Connecticut’s success might be easier for other states to replicate. A big factor there was the discretion given to health care providers to deviate from eligibility criteria when the alternative was slowing down the process or discarding unused vaccines altogether.
“Connecticut has emphasized equity, but also pragmatism in their rollout,” said Howard Forman, a physician and public health professor at Yale University who has followed the vaccine rollout closely (and actually administered shots himself). “They have provided sufficient flexibility to health systems to make sure that vaccines are getting into arms of health care workers without overly mandating (or penalizing) rules of engagement.”
Flexible guidelines aren’t a panacea, but they do seem to help and most states are moving in that direction now, with encouragement from the federal government.
What Can The Biden Administration Do?
The next big challenge will come when supply ramps up, in late winter or early spring, and vaccines become available to a much larger swath of the public. At that point, the upper limit on vaccines will depend less on the amount of vaccine available and more on the ability to deliver it. The current plan is to use existing providers ― not just pharmacies, but also clinics, independent medical practices, and sometimes schools and employers ― and to supplement them with government-managed mass vaccination centers.
Those centers are already starting to be established across the country, everywhere from Detroit to rural Tennessee to Southern California. (Officials just started giving shots at Disneyland.) The incoming Biden administration has pledged to support even more of these centers ― and to secure yet more funding, above and beyond the $8 billion that was part of the COVID-19 relief package that Congress passed and Trump signed in December.
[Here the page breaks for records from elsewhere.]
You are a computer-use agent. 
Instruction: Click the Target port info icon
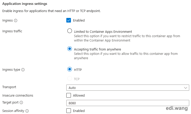pos(21,102)
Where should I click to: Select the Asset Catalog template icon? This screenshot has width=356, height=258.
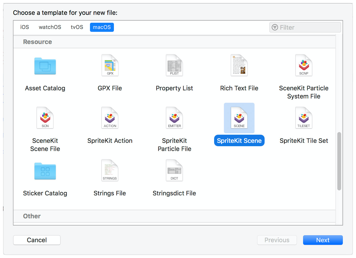[x=45, y=66]
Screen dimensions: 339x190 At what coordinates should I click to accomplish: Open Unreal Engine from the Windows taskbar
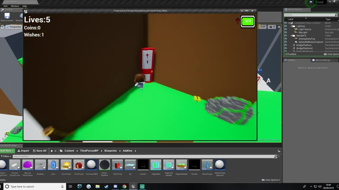pos(133,187)
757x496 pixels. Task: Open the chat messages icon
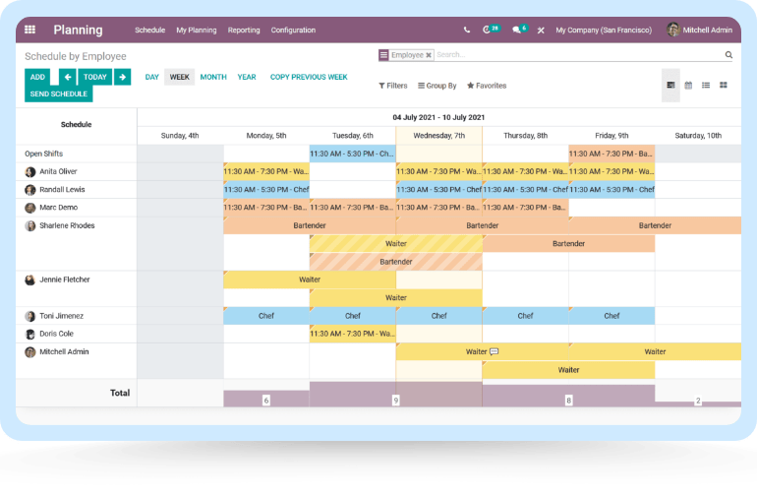coord(517,31)
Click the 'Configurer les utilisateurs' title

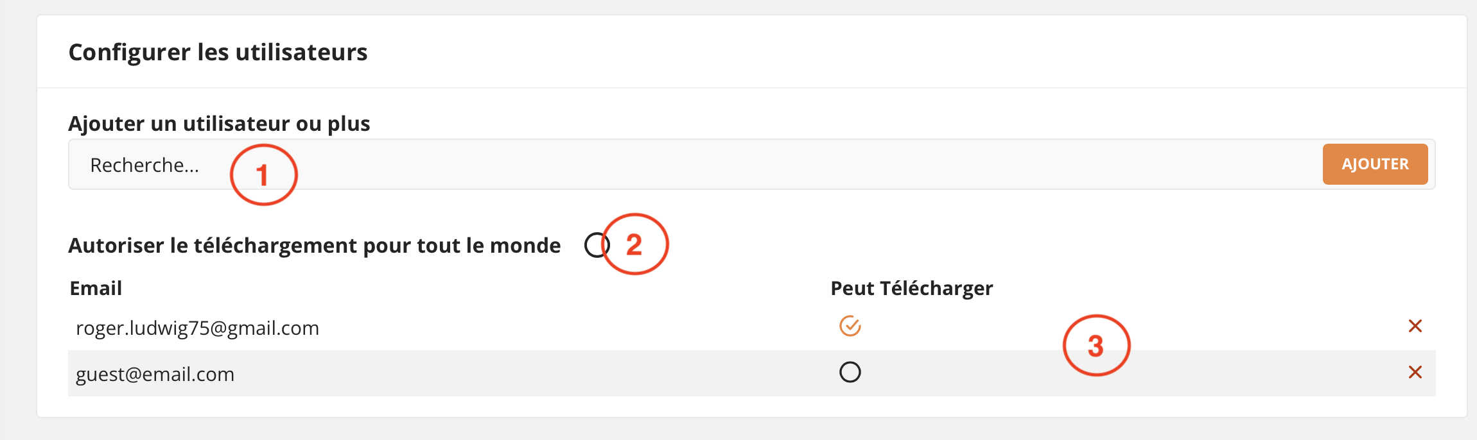[218, 53]
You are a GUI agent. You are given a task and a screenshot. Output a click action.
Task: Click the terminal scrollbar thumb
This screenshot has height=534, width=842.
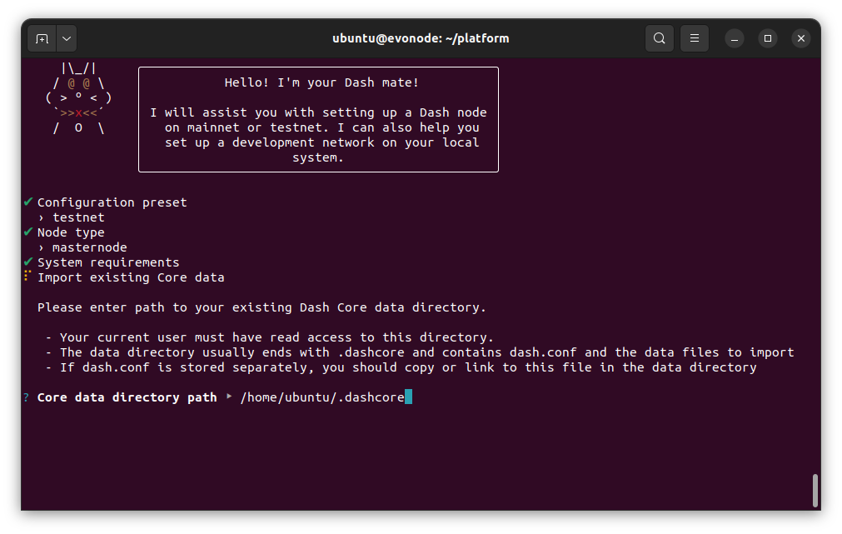coord(815,490)
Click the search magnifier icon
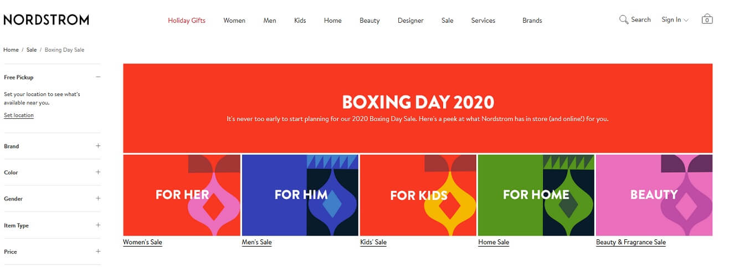This screenshot has width=749, height=271. click(x=624, y=19)
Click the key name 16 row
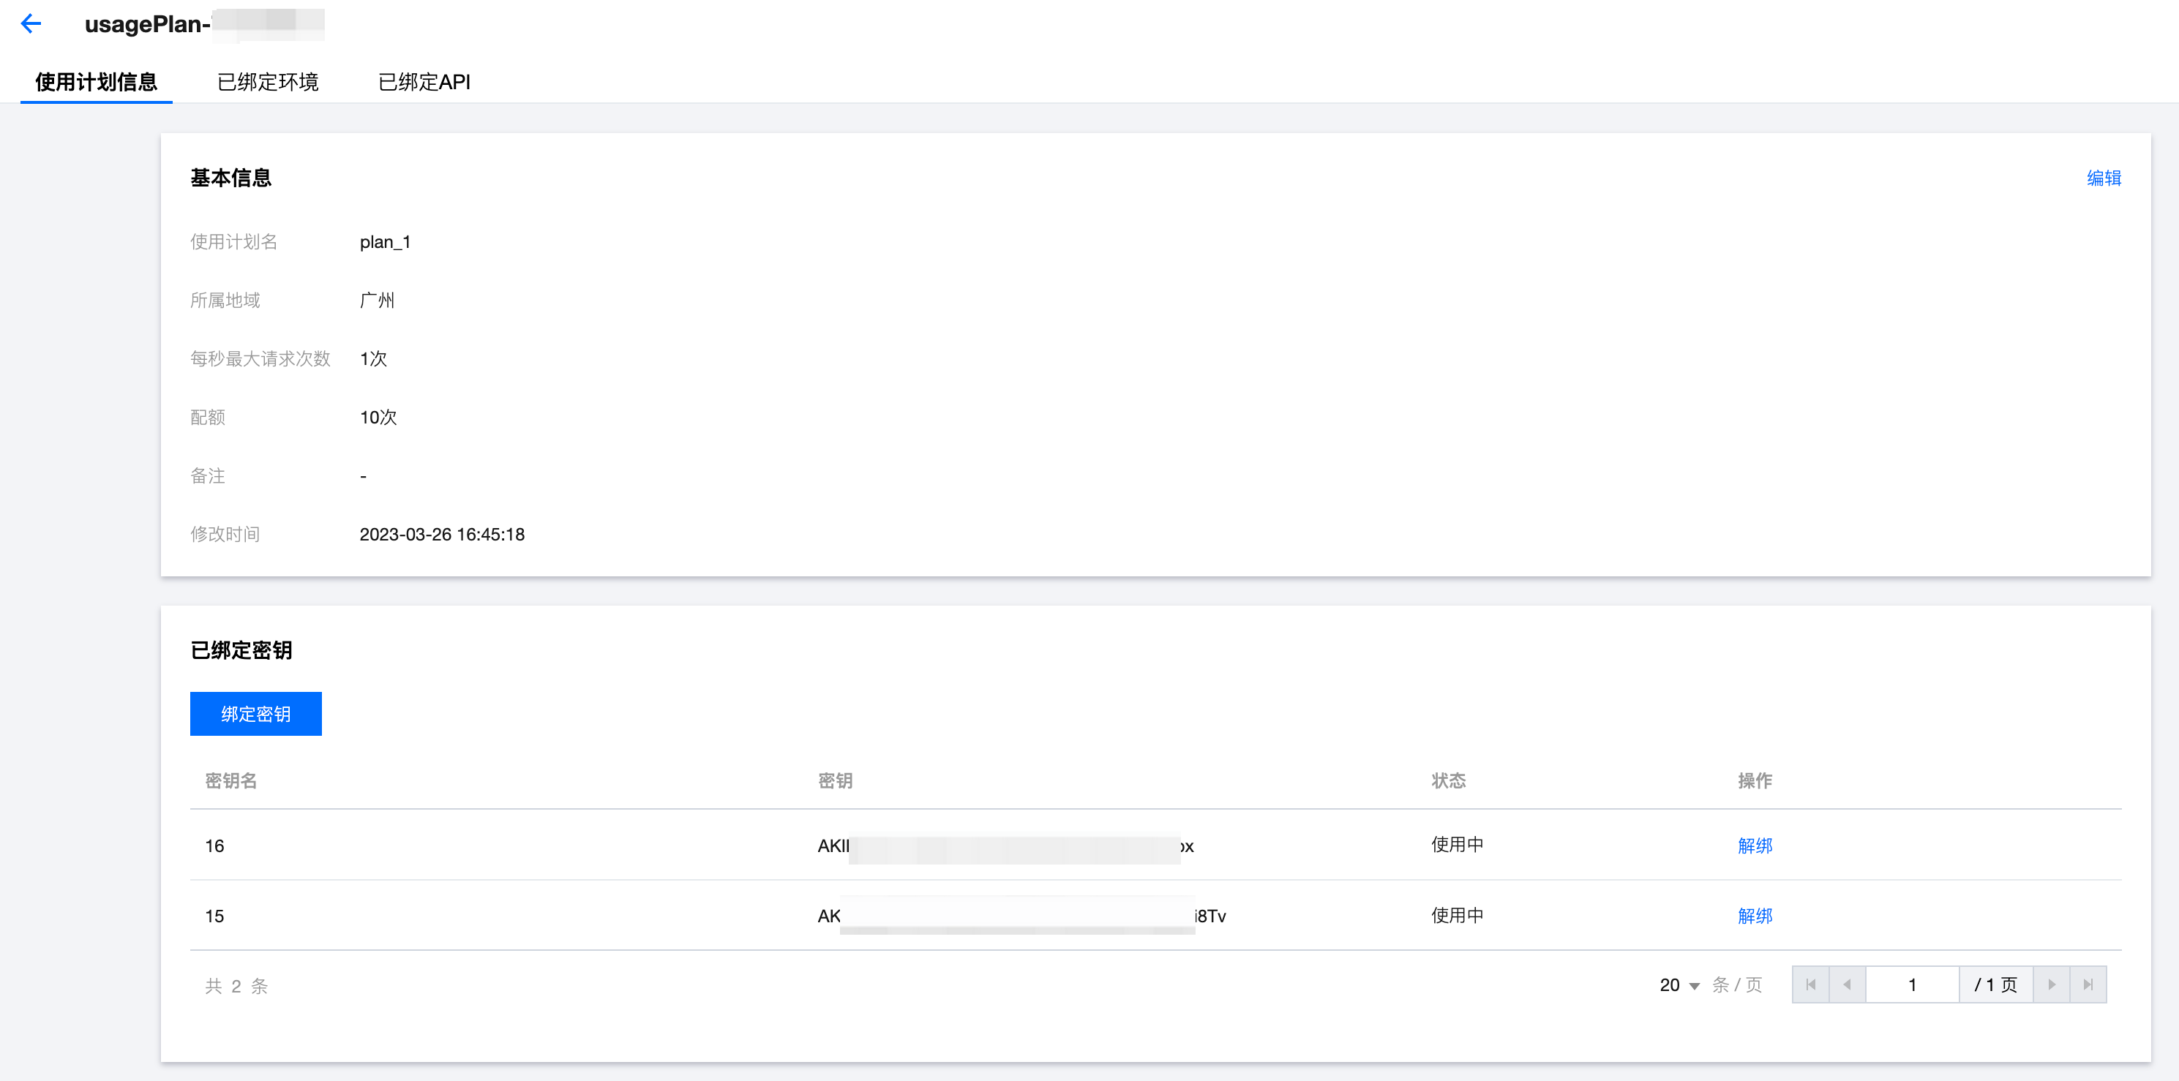 pyautogui.click(x=215, y=846)
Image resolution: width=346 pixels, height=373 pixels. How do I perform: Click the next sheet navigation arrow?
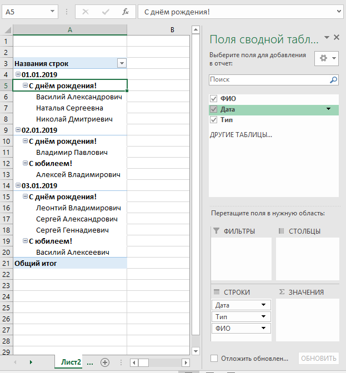(x=31, y=362)
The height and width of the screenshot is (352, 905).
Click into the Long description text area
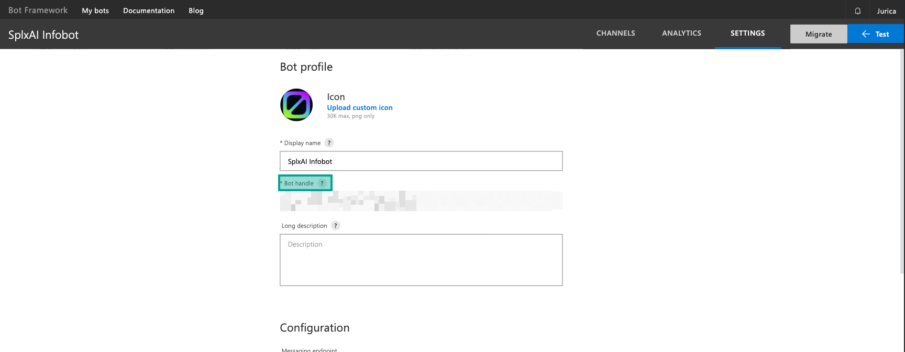tap(421, 260)
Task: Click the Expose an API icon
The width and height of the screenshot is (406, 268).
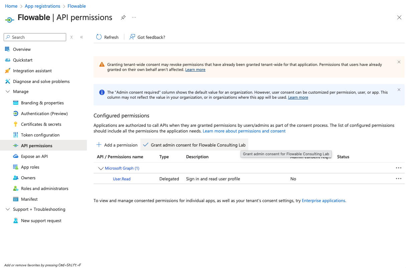Action: 15,156
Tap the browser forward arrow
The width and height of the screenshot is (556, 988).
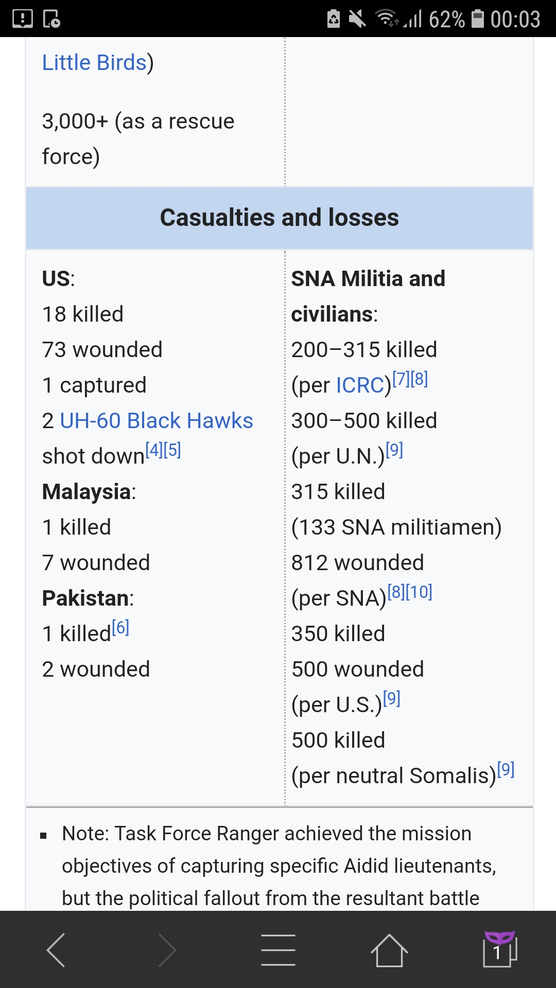pyautogui.click(x=167, y=950)
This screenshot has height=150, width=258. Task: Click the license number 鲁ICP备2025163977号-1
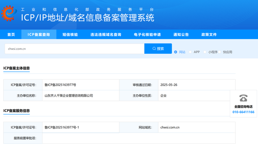(62, 127)
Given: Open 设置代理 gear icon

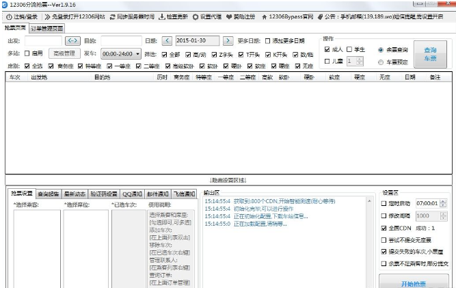Looking at the screenshot, I should coord(196,16).
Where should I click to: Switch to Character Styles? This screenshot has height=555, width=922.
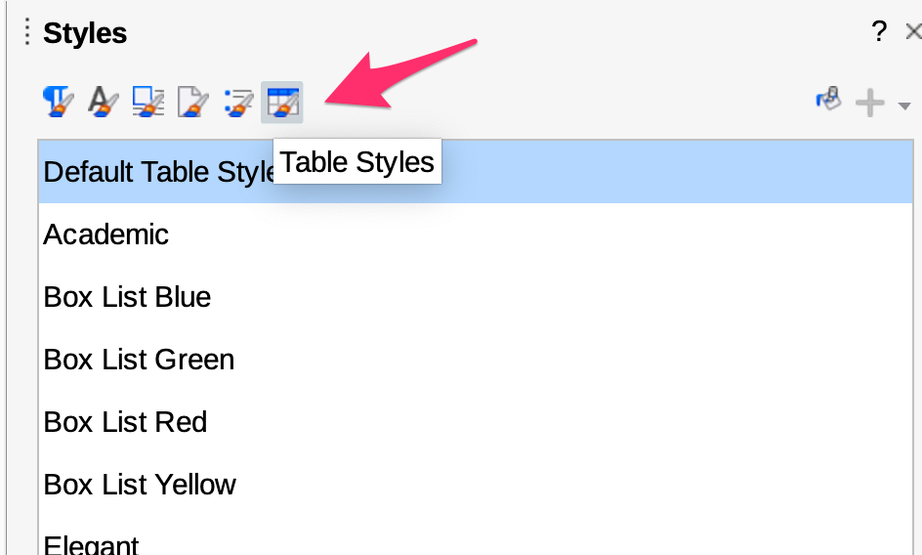pos(103,101)
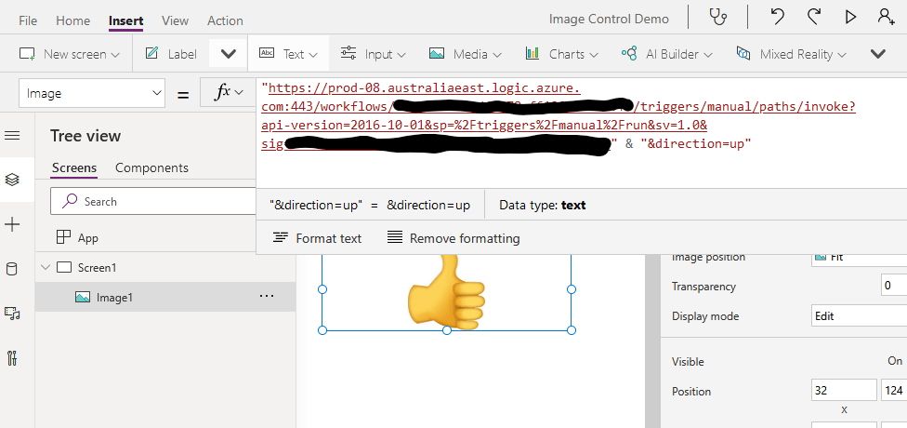This screenshot has width=907, height=428.
Task: Select Image1 in the tree view
Action: 114,298
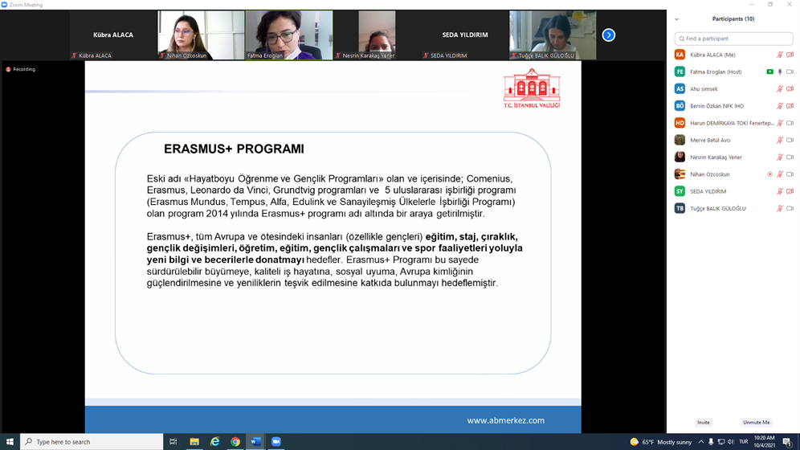Click Fatma Eroglan's green screen share icon

pos(769,72)
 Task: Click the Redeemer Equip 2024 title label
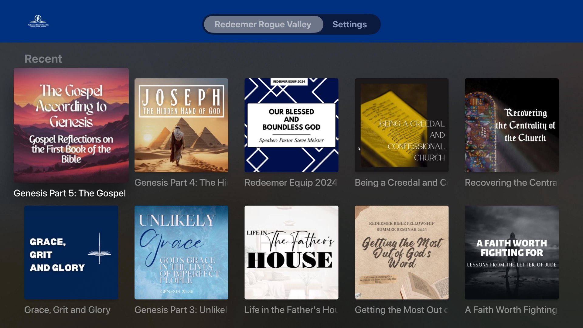(291, 183)
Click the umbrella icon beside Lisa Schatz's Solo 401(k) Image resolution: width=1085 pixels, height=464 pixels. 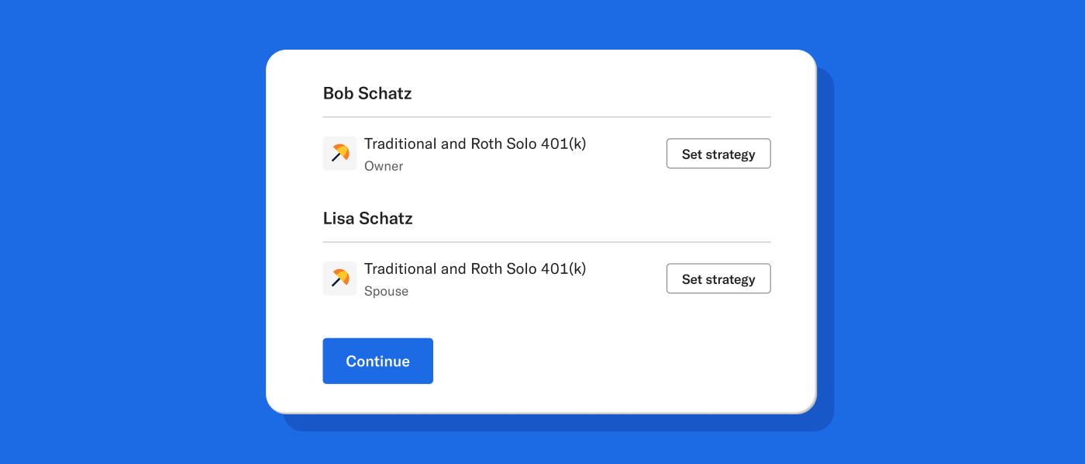tap(339, 279)
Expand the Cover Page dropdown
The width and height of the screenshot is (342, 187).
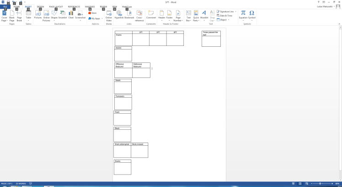pyautogui.click(x=4, y=21)
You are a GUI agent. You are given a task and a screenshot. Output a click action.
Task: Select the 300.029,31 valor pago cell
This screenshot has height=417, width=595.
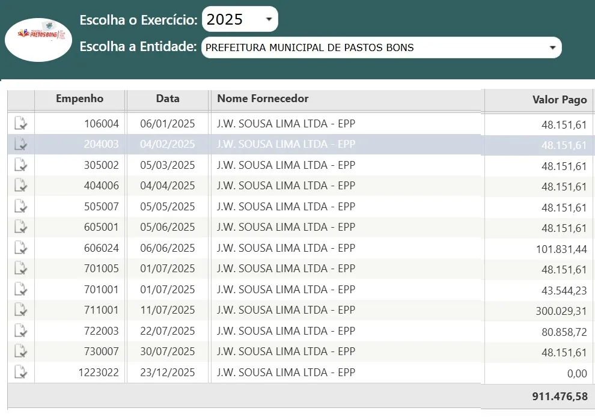click(561, 311)
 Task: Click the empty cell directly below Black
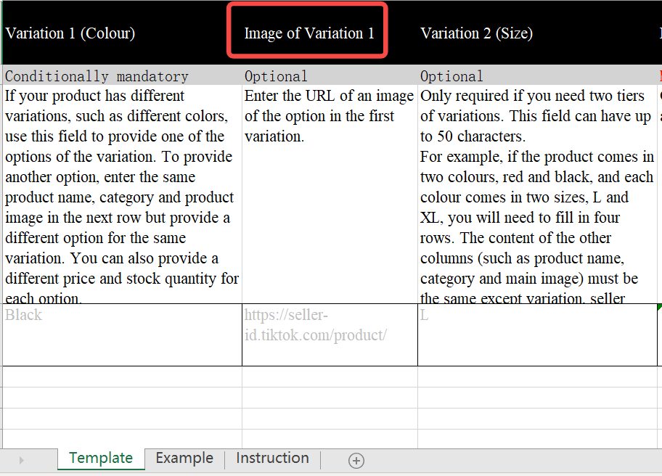121,377
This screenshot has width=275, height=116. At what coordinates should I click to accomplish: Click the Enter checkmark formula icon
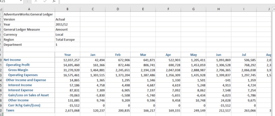(x=45, y=1)
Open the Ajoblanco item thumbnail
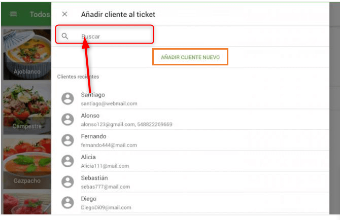Screen dimensions: 340x220 [25, 54]
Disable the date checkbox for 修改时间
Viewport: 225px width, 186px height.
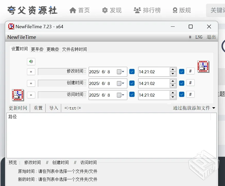pyautogui.click(x=132, y=71)
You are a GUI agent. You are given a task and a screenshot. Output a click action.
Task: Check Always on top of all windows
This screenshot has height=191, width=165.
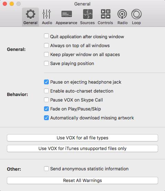(46, 45)
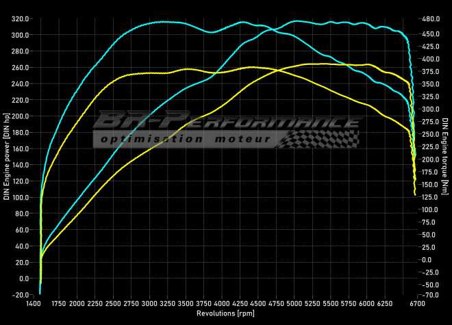The height and width of the screenshot is (325, 452).
Task: Click the 100.0 tick on power axis
Action: point(21,198)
That $8 billion can give overwhelmed state and local authorities the ability to hire extra staff, both for planning and for administering the shots. It would have been great to get the funding months ago, when public health experts and officials were begging for it, warning of precisely the sorts of problems plaguing the U.S. effort now. But the money will still help a lot ― especially because the pace needs to pick up a lot more.
The Biden team has said that its goal is 100 million vaccine doses within the first 100 days. That’s not as audacious a goal as it seems, even though press reports suggest that members of the transition are worried about reaching it. The figure works out to a million a day, which isn’t that far from where the vaccination effort is now. To reach herd immunity by summer, the pace probably needs to be twice as fast ― at least.
President-elect Joe Biden’s advisers may simply be setting low expectations ― which, after four years of an administration that chronically overpromised, might not be the worst thing in the world. But the reality remains the same: Getting back to normalcy in 2021 will require doing much, much more than the U.S. is doing now.
CORRECTION: The original version of this article said the number of vaccinations by the end of 2020 was half of the 20 million target the Trump administration had cited in public statements. In fact, it was significantly lower than half ― perhaps as low as 3 million.